» **TEXT EXCERPT**:
Representatives of various institutions in Jamaica are currently participating in a workshop that aims to improve their financial literacy in complex Energy Service Company (ESCo) projects.
Public, financial and private institutions are represented at the three-day workshop which began on Monday morning at the Jamaica Pegasus Hotel.
The workshop is being convened by the CARICOM Secretariat with the joint support from the Deutsche Gesellschaft für Internationale Zusammenarbeit (GIZ) through Renewable Energy and Energy Efficiency Technical Assistance (REETA) Programme (GIZ-REETA); USAID Caribbean Clean Energy Programme (CARCEP); United Nations Environmental Programme – Global Environment Facility (UNEP GEF); and Build Better Jamaica and National Housing Trust.
The transition to a mix of energy systems from regional electricity grids that are based solely on fossil fuels requires major strategic financing, according to bankers and energy officials.
Finance was as a key topic of discussion at the Fifth Caribbean Sustainable Energy Forum (CSEF V) held in The Bahamas in 23-25 January, 2017, under the theme ‘Future Energy 2027’, with key figures calling for appropriate means of funding energy transition.

» **GIVEN MATERIAL**:
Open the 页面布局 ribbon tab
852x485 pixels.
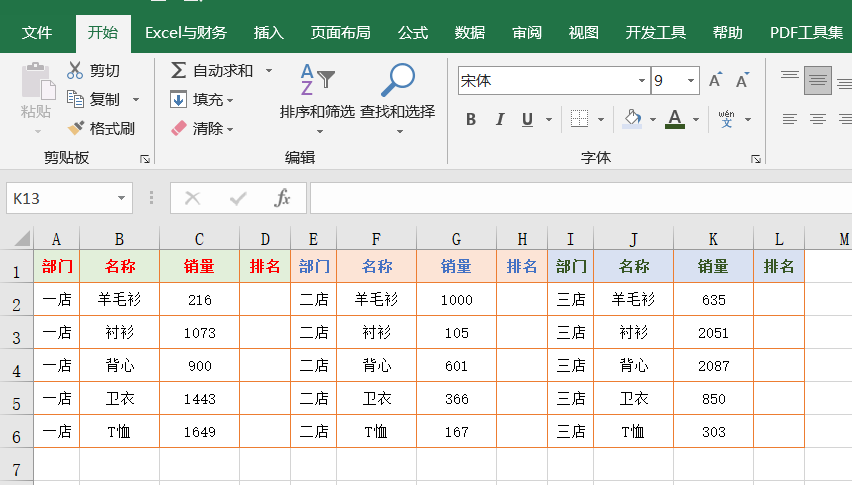click(341, 32)
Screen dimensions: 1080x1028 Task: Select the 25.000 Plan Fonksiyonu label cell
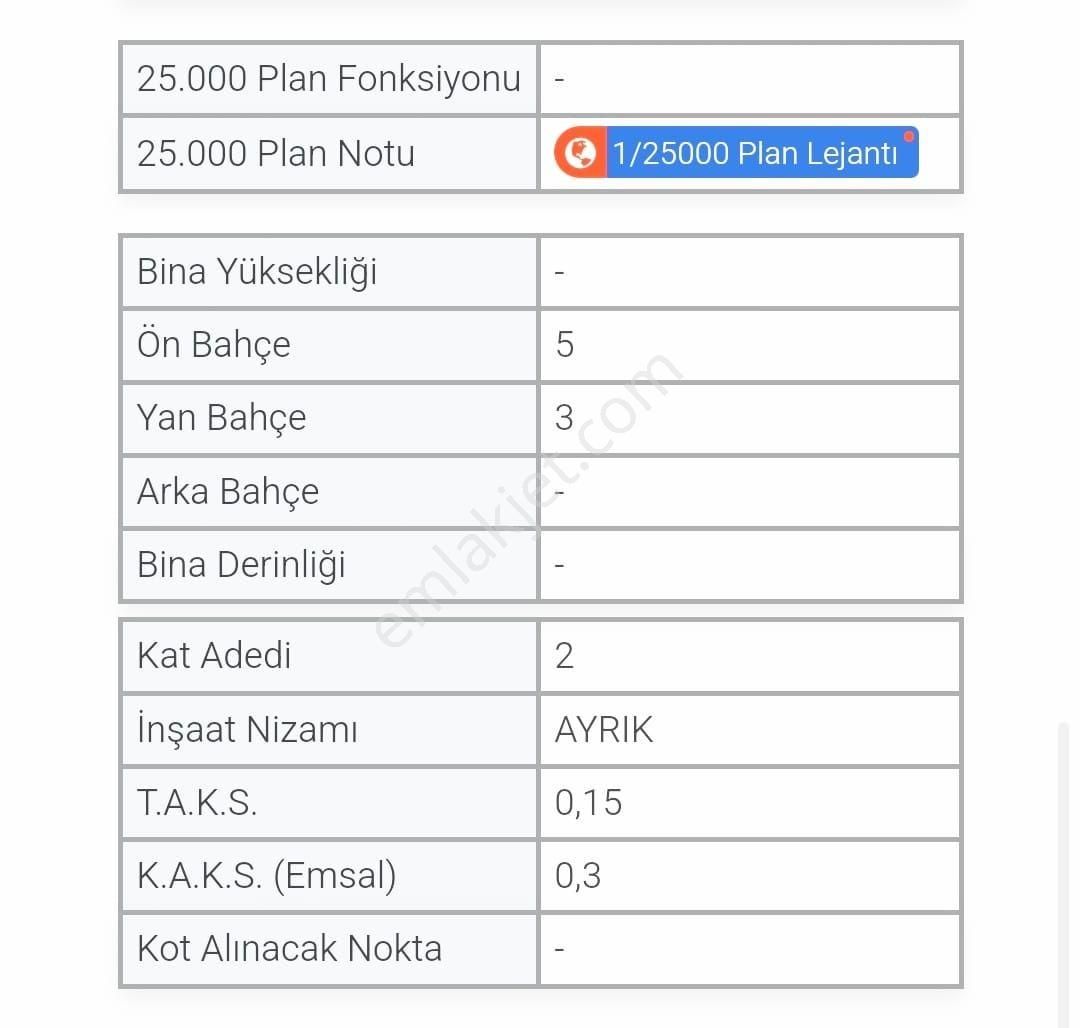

» **JOBS**:
1) Summarize the text on the Jamaican ESCo finance workshop in two sentences.
2) Continue the account of the Jamaican ESCo finance workshop, picking up after its final sentence.

» **PER-TASK OUTPUTS**:
1) Public, financial and private institutions in Jamaica are attending a three-day workshop at the Jamaica Pegasus Hotel, convened by the CARICOM Secretariat with support from several partners, to improve their financial literacy in complex Energy Service Company projects. Bankers and energy officials hold that moving regional grids away from sole reliance on fossil fuels requires major strategic financing, a topic that was also central at the Fifth Caribbean Sustainable Energy Forum in The Bahamas in January 2017.

2)
One of the main objectives of the Forum was to propose actions to support the ability of Member States to attract the right type of capital that is capable of delivering sufficient financing for sustainable energy deployment. During one of the panel discussions on the final day of the energy forum, participants explored the structure and level of funding, and the kinds of partnerships required to move energy transition along. There was a clear call for more private sector involvement and for a special component at the next Energy Forum that would focus on engagement with the business community to shape the culture that has to evolve to attract investment.
Financial viability, technical assistance and capacity-building, transparent procurement systems and absorptive capacity, were among the matters that participants felt were critical to attracting the kind of investment in energy in the Region. (more…)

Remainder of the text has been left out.